A “genuine” dispute of material fact is created when “the evidence is such
that a reasonable jury could return a verdict for the nonmoving party.”
Anderson v. Liberty Lobby, Inc., 477 U.S. 242, 248 (1986). The Court construes
all facts and reasonable inferences in a light most favorable to the nonmovant. Bridge v. New Holland Logansport, Inc., 815 F.3d 356, 360 (7th Cir.
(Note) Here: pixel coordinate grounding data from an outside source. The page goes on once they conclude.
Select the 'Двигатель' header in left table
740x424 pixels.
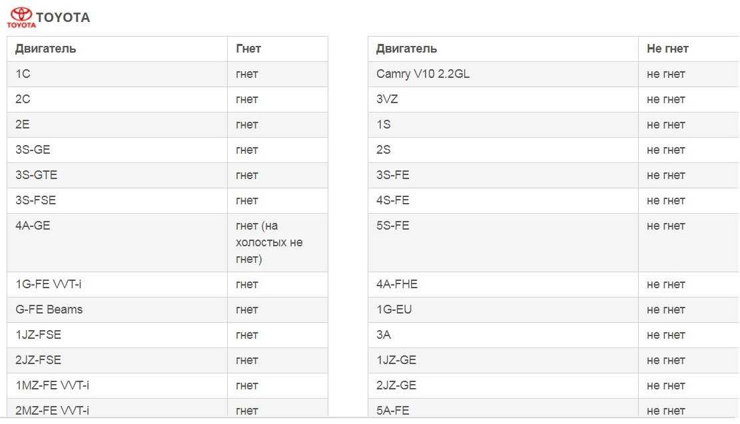pos(46,49)
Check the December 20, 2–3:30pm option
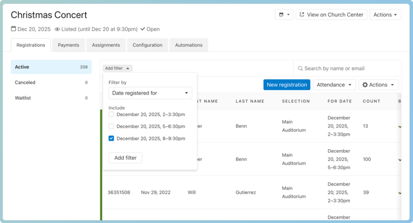 112,114
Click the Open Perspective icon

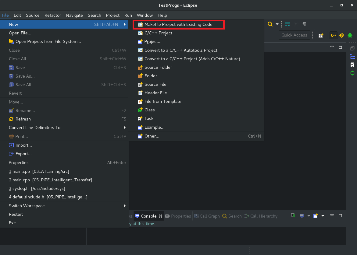321,35
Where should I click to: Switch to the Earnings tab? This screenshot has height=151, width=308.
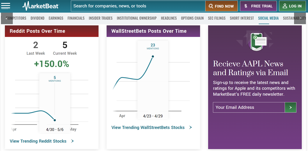point(56,18)
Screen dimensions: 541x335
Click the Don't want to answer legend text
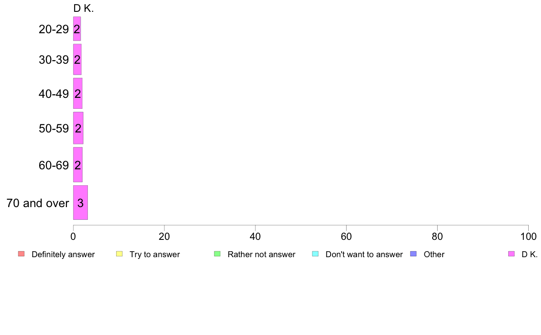364,254
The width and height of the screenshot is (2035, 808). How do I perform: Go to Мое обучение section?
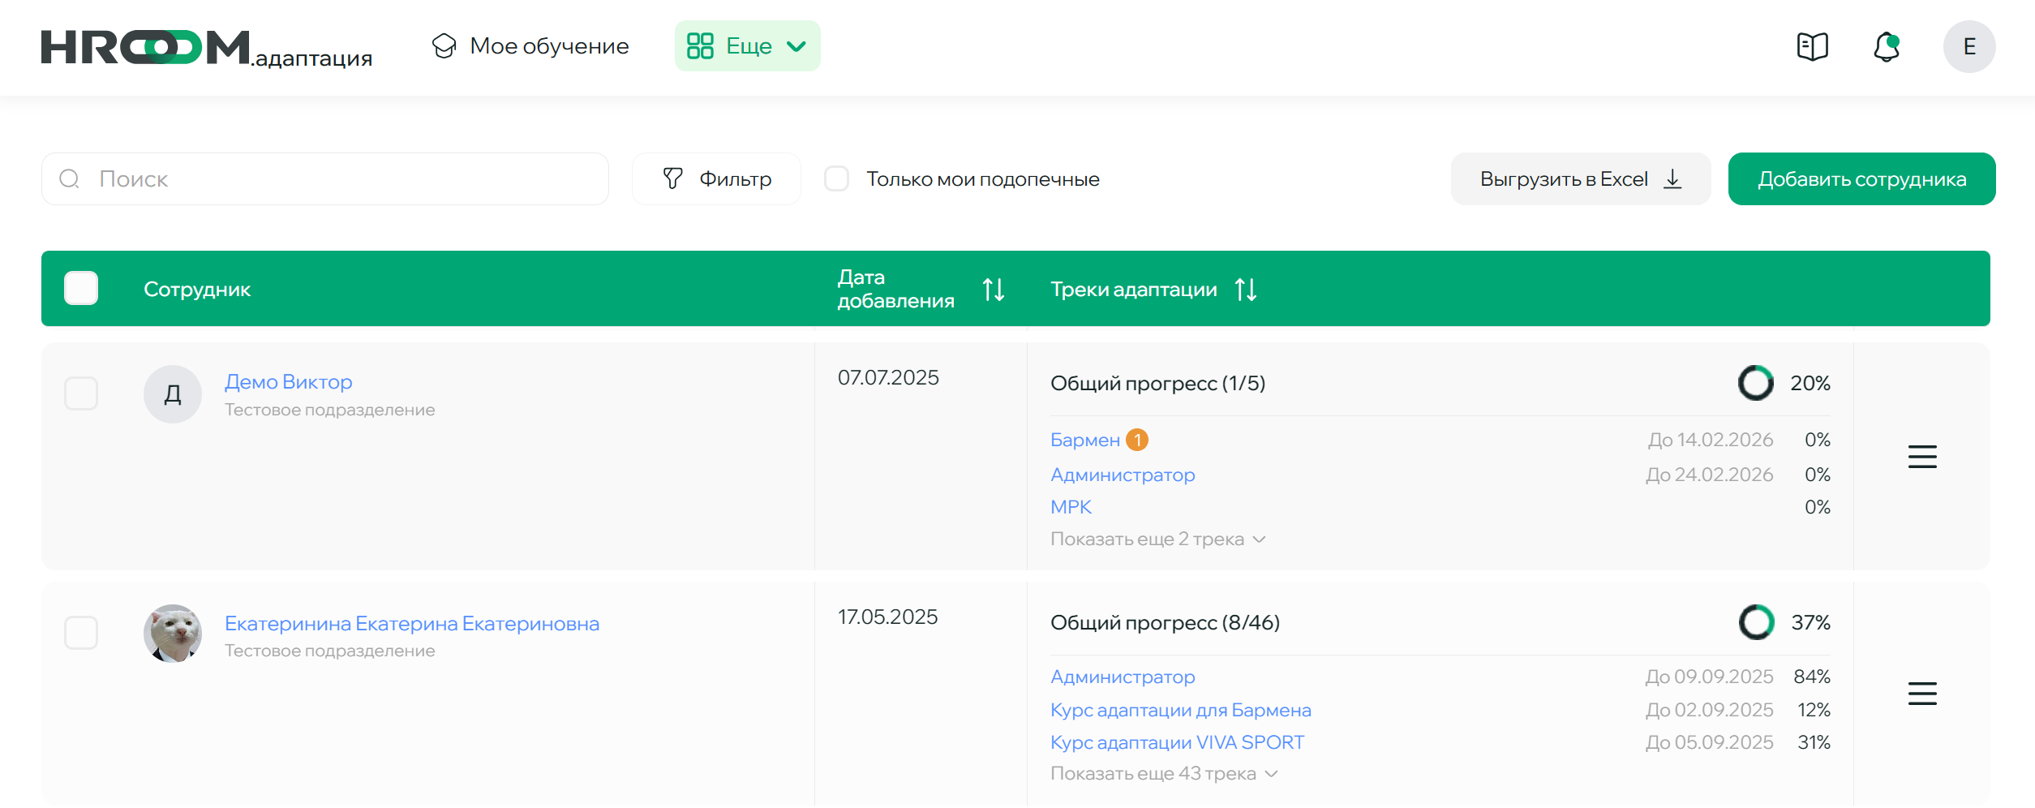530,46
2016). In assessing the parties’ proposed facts, the Court must not weigh the
evidence or determine witness credibility; the Seventh Circuit instructs that
“we leave those tasks to factfinders.” Berry v. Chicago Transit Authority, 618
F.3d 688, 691 (7th Cir. 2010).
Conrod’s Failure to Dispute Any Facts
Conrod has been informed of the requirements of the Federal and
Local Rules regarding summary judgment at least twice; by attachments to
the Court’s trial scheduling order, and by the defendants’ own summary
judgment motion. (Docket #16 and #17). He has chosen to ignore those rules
by failing to even attempt a dispute of any of the County’s proffered facts.
Instead, he merely offers statements in his responsive brief and a collection
of exhibits, none of which are connected to any statement of facts or response
thereto. These infirmities cannot be overlooked.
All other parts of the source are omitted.